Stephen began a distinguished career in the United States Air Force in 1973. He graduated from Prince George's College and Embry-Riddle Aeronautical University and continued to pursue further degrees and certificates for the rest of his life. He flew F-4 Phantoms and F-16s with the 89th Tactical Fighter Squadron, C-141s and C-5s with the 89th Airlift Squadron, 445th Airlift Wing at Wright Patterson. Above all, Steve considered his time flying F-16s as the happiest time of his life.

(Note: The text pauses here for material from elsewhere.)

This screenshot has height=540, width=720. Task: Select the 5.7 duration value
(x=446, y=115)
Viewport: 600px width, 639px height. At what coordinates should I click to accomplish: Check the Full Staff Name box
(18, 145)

He flew planes to every continent, including deployments to Germany, Iceland, Puerto Rico, Denmark, New Zealand, and ten missions in support of Operation Deep Freeze to McMurdo Station in Antartica. During Operations Iraqi Freedom and Enduring Freedom he flew numerous Medevac missions from Iraq and Afghanistan. Stephen continued to fly worldwide until he retired with honors as a Lieutenant Colonel in 2008.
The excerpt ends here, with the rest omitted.